Nonlinear control of networked dynamical systems

TL;DR

This paper introduces a mathematical framework combining dimensionality reduction, bifurcation theory, and model discovery to control high-dimensional nonlinear networked systems by manipulating fixed points.

Contribution

It presents a novel method that uses low-dimensional subspaces and bifurcation analysis to design control signals for complex nonlinear systems.

Findings

Successfully controls biological bistable systems

Applies to high-dimensional networks and memory models

Demonstrates effective fixed point switching

Abstract

We develop a principled mathematical framework for controlling nonlinear, networked dynamical systems. Our method integrates dimensionality reduction, bifurcation theory and emerging model discovery tools to find low-dimensional subspaces where feed-forward control can be used to manipulate a system to a desired outcome.

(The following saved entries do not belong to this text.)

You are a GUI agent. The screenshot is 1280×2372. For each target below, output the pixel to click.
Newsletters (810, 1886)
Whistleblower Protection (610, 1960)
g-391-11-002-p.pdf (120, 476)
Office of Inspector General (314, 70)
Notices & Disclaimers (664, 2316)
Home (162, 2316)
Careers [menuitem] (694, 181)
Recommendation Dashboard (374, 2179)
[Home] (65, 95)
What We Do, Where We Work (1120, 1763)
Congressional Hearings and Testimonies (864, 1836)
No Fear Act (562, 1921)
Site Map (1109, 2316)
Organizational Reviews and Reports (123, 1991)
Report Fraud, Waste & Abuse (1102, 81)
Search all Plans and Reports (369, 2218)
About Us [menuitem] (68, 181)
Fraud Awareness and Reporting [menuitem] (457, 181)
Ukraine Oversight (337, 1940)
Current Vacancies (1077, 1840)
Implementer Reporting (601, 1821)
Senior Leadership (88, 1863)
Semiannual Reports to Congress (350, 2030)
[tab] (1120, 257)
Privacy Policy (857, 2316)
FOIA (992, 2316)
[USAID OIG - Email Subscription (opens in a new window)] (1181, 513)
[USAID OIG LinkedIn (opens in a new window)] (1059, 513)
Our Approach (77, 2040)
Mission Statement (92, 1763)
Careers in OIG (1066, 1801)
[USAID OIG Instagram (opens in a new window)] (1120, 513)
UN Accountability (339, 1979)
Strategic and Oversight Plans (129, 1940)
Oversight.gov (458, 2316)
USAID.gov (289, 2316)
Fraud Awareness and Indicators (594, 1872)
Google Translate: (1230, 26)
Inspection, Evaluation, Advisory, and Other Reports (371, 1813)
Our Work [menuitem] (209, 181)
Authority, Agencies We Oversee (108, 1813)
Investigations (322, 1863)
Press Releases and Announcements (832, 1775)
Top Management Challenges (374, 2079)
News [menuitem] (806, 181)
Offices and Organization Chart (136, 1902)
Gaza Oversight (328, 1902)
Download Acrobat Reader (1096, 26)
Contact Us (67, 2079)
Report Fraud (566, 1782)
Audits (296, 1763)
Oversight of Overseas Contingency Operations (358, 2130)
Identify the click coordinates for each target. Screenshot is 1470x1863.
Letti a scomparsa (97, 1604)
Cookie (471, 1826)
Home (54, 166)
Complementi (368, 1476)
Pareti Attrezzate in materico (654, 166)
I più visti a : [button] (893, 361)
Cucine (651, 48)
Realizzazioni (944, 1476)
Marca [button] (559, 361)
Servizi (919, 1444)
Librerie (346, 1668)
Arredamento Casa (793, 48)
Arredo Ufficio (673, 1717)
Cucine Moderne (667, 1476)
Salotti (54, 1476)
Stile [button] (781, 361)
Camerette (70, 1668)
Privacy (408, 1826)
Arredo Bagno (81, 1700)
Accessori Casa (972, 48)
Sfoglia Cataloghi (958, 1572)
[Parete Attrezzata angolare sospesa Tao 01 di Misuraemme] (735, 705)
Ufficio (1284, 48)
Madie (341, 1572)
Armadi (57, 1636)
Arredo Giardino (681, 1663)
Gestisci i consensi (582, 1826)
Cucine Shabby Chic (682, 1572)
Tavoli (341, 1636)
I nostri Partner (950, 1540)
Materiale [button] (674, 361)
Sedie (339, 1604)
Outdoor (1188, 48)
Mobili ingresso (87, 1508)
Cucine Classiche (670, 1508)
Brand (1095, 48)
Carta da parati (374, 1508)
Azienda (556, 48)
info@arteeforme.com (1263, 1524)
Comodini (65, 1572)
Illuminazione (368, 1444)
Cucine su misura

The method leverages the fact that many high-dimensional networked systems have many fixed points, allowing for the computation of control signals that will move the system between any pair of fixed points. The sparse identification of nonlinear dynamics (SINDy) algorithm is used to fit a nonlinear dynamical system to the evolution on the dominant, low-rank subspace. This then allows us to use bifurcation theory to find collections of constant control signals that will produce the desired objective path for a prescribed outcome. Specifically, we can destabilize a given fixed point while making the target fixed point an attractor. The discovered control signals can be easily projected back to the original high-dimensional state and control space. We illustrate our nonlinear control procedure on established bistable, low-dimensional biological systems, showing how control signals are found that generate switches between the fixed points. We then demonstrate our control procedure for high-dimensional systems on random high-dimensional networks and Hopfield memory networks.